(What is expected):
Within the records, find every line that includes the word "will" and copy it.
Supplied data below:
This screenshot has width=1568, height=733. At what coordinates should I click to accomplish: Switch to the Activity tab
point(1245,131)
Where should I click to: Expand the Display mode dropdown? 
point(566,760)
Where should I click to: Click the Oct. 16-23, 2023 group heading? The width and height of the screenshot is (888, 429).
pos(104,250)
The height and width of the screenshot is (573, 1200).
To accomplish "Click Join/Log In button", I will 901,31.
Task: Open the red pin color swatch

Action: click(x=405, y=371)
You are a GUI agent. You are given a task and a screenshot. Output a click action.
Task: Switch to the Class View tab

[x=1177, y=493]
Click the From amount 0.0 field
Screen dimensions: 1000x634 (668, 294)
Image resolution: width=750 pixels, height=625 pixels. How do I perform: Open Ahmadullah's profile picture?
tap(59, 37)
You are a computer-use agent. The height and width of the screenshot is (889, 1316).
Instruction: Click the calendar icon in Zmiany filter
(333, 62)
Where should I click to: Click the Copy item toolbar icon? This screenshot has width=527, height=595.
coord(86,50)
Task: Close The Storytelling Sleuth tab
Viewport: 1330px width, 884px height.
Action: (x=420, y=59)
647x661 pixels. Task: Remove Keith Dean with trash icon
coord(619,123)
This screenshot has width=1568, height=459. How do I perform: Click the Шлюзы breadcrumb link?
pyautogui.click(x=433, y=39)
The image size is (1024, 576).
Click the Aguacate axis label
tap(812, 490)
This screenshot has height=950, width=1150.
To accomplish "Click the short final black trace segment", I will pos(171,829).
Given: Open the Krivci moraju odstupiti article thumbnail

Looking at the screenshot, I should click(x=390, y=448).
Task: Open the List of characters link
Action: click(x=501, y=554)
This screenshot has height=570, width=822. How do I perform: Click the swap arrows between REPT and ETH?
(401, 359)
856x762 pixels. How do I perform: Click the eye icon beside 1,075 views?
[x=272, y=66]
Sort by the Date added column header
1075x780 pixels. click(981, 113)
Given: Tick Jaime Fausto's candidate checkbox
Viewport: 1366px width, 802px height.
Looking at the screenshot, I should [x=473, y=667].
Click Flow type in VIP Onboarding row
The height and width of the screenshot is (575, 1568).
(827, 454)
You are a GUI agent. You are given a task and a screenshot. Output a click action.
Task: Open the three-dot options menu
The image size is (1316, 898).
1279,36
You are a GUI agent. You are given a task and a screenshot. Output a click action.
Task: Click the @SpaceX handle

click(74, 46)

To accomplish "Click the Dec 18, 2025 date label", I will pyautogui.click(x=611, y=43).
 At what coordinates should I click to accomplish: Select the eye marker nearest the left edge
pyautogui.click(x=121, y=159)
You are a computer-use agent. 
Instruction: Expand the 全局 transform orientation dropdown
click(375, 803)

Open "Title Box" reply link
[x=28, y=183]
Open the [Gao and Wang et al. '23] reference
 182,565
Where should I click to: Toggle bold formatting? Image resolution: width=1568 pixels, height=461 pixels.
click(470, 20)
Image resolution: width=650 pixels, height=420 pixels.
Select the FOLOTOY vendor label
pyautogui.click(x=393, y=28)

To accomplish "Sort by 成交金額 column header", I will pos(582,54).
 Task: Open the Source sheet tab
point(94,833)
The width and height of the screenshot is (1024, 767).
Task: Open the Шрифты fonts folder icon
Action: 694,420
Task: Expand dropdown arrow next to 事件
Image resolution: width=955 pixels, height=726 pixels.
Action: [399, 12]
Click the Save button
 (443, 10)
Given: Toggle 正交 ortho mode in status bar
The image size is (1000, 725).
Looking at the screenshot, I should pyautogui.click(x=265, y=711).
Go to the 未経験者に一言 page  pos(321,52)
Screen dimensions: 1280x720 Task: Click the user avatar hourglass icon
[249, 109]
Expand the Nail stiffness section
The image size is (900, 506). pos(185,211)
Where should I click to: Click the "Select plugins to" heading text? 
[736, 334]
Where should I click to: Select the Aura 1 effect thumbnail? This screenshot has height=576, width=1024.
End of Supplied data.
(Problem solution):
To accomplish "Click Join/Log In button", I will 901,31.
To accomplish "Click the short final black trace segment", I will pos(171,829).
To accomplish "Click the Dec 18, 2025 date label", I will pyautogui.click(x=611, y=43).
To accomplish "Sort by 成交金額 column header", I will pos(582,54).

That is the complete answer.